La sinistra mediatica ed intellettuale del paese, quella che impazza sui grandi giornali ed in tutte le trasmissioni televisive e radiofoniche delle principali emittenti del paese, pare afflitta da una grave forma di schizofrenia politica. Da un lato riconosce i difetti e le carenze del governo Conte bis retto sull’alleanza anomala tra Pd e M5S. E rileva che il governo in questione ha una maggioranza in Parlamento che non rispecchia la maggioranza esistente nella società italiana, che ha varato una manovra destinata solo ad aumentare la protesta popolare a causa del suo messaggio “più tasse, più spese”, che è formato da partiti litigiosi, preoccupati solo di distinguersi dagli altri per un bieco interesse elettoralistico e condannati a passare da una sconfitta all’altra. Dall’altro, però, questo profluvio di critiche che diventano fatalmente autocritiche e che presentano la vita pubblica nazionale come una sorta di psicoterapia di gruppo in cui ogni partecipante (rigorosamente di sinistra) ha qualche colpa oscura da confessare e da cui emendarsi, non riesce mai a giungere alla naturale conclusione. Cioè alla ammissione che l’esperimento del Conte-bis è fallito, che l’alleanza su cui poggia è innaturale e che, soprattutto, la sua sopravvivenza costituisce un danno sempre più grave ed irrimediabile per il paese.

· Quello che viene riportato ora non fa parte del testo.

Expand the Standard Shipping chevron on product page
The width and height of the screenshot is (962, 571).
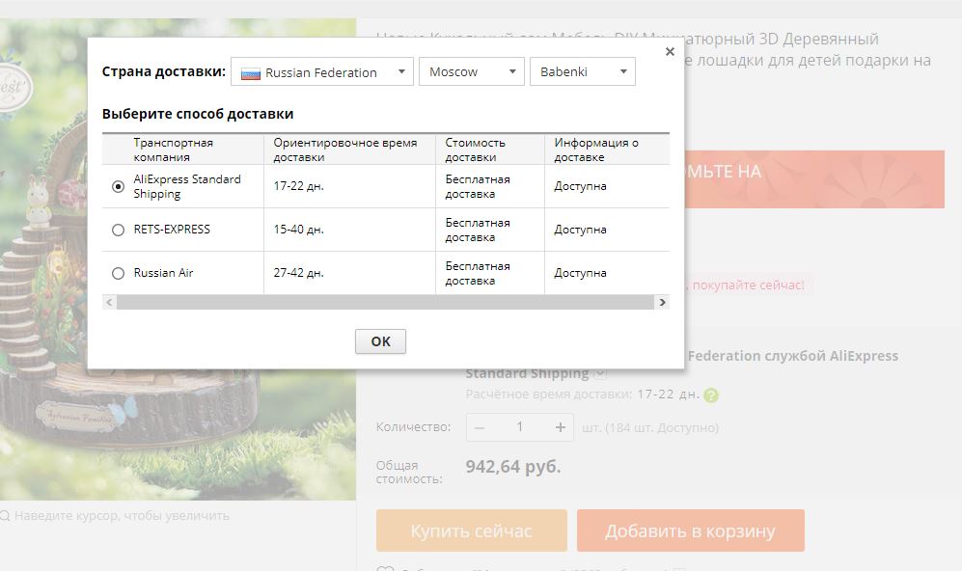[x=600, y=373]
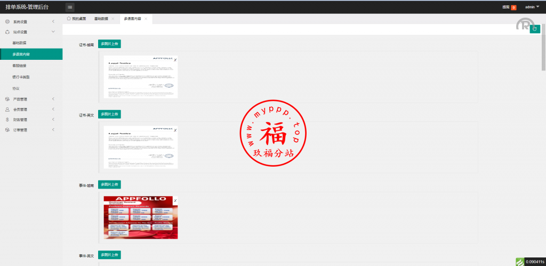
Task: Close the 多语言内容 tab with its X
Action: pos(146,19)
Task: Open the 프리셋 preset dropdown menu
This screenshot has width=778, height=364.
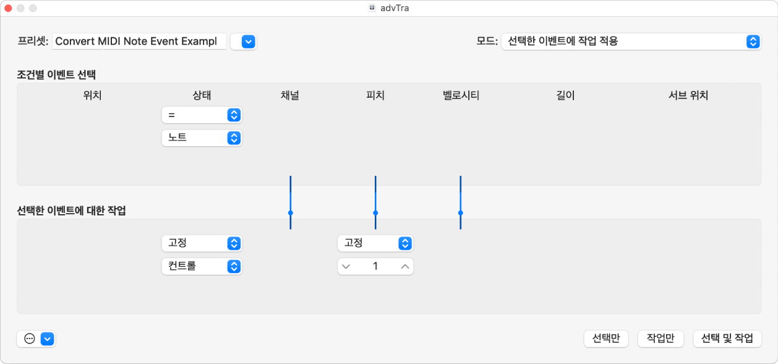Action: (243, 41)
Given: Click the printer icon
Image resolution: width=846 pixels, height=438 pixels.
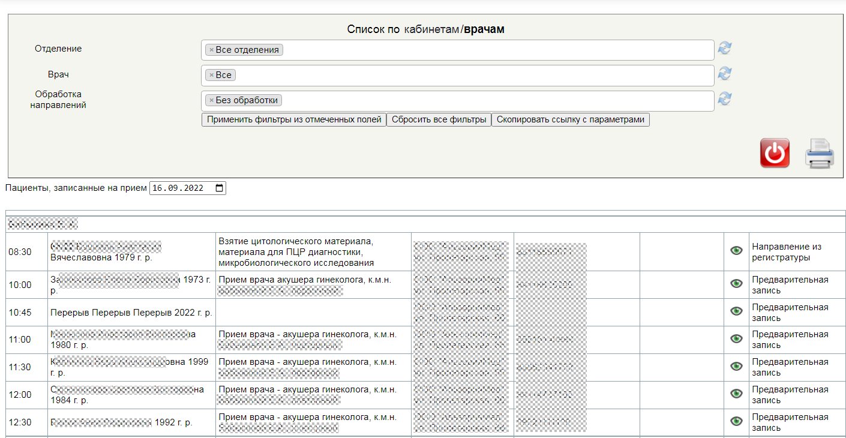Looking at the screenshot, I should tap(819, 154).
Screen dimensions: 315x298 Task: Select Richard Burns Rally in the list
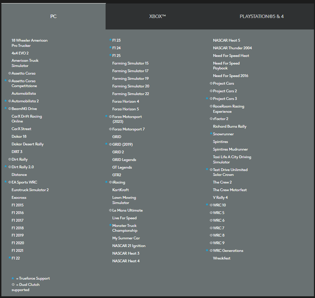click(x=230, y=126)
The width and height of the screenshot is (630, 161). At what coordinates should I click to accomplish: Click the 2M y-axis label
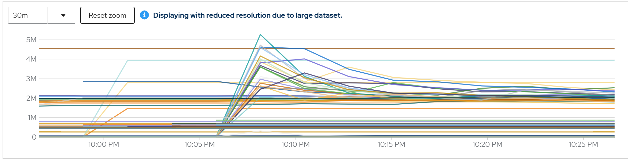point(31,98)
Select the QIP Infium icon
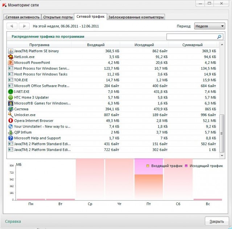Screen dimensions: 232x229 click(11, 132)
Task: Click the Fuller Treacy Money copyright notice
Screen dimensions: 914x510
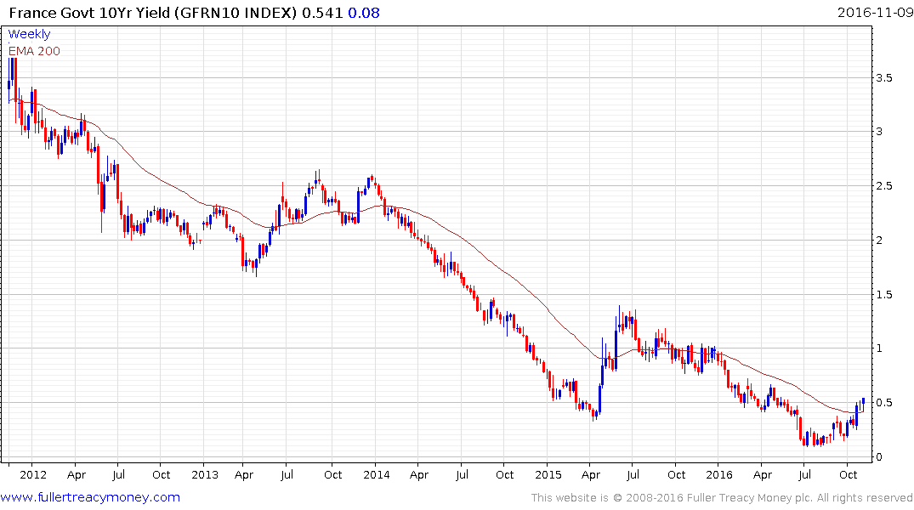Action: click(x=722, y=497)
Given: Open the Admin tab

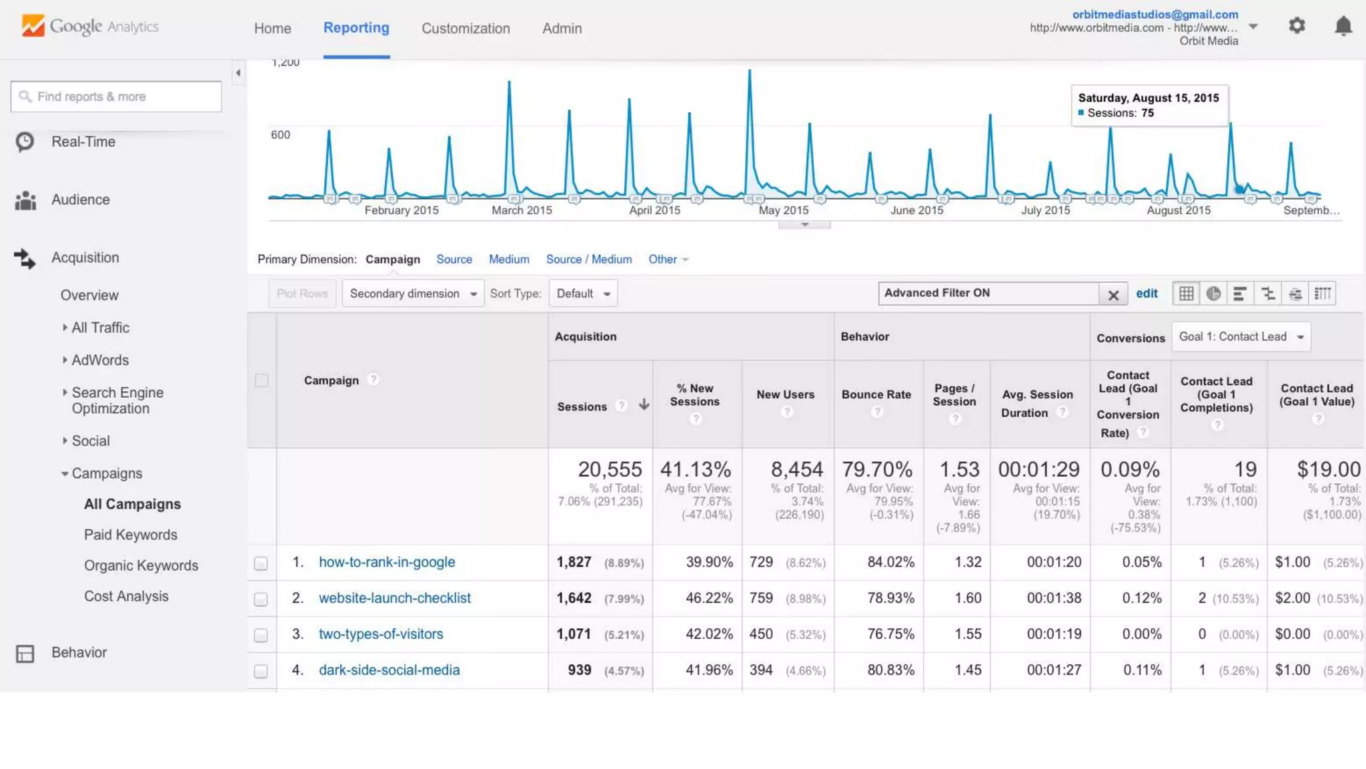Looking at the screenshot, I should 562,29.
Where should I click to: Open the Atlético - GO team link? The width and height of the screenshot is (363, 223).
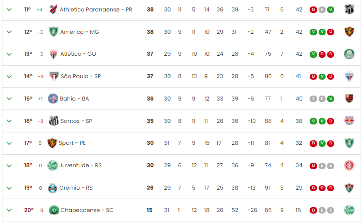pos(78,54)
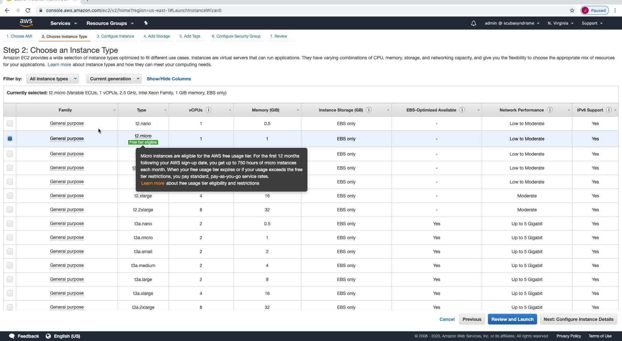622x341 pixels.
Task: Click Instance Storage info icon
Action: [x=369, y=110]
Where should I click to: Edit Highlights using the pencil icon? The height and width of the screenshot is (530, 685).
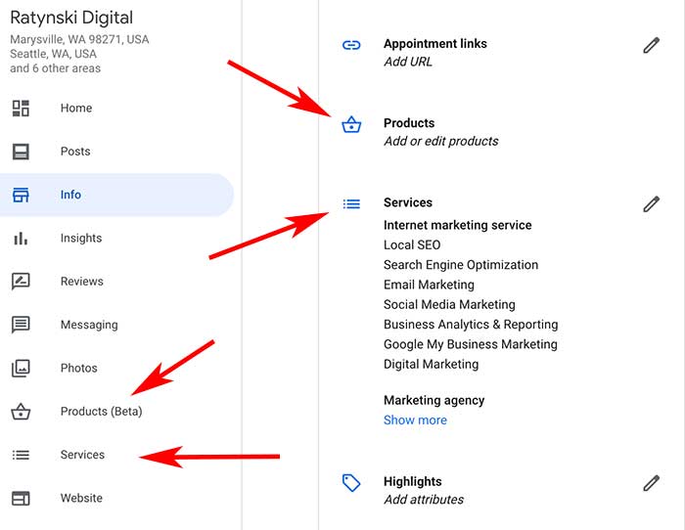point(651,483)
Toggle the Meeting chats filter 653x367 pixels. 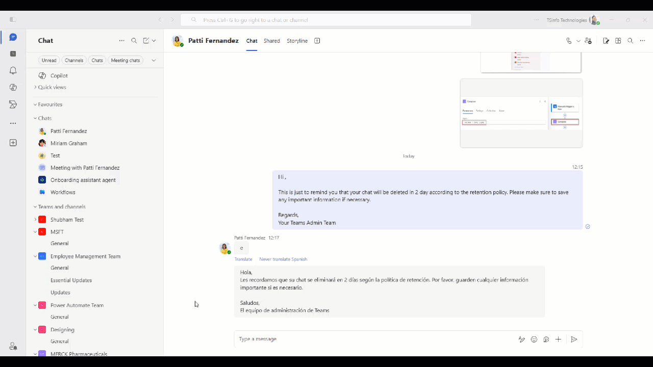125,60
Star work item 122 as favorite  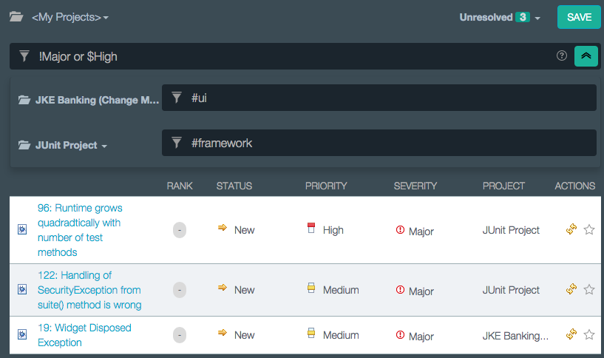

La ragione di questa mancata presa d’atto della realtà non è più il timore che ammettere il fallimento significherebbe spianare la strada al centro destra trainato dall’“uomo nero” Matteo Salvini. La mobilitazione emergenziale contro il nuovo fascismo impersonificato dal leader leghista perde progressivamente vigore. L’opinione pubblica appare sempre più consapevole del carattere strumentale ed artificioso di questa operazione propagandistica. E, soprattutto, le aperture al dialogo di personaggi autorevoli come il Cardinal Ruini e Liliana Segre aprono la strada alla consapevolezza che il clima da guerra civile costruito da forze politiche minoritarie per rimanere ancorate alle posizioni di potere deve lasciare il posto ad una normale dialettica democratica tra forze politiche provviste della comune legittimazione costituzionale.
La mancata presa d’atto della realtà dipende dal rifiuto di ammettere l’esaurimento ormai definitivo della spinta propulsiva della propria storia. E non è un caso che i più restii ad accettare il fallimento siano i santoni mediatici ed intellettuali della sinistra. Che potrebbero mai fare senza quella rendita egemonica che assicura posti, prebende, visibilità senza bisogno di grandi meriti e di serie competenze?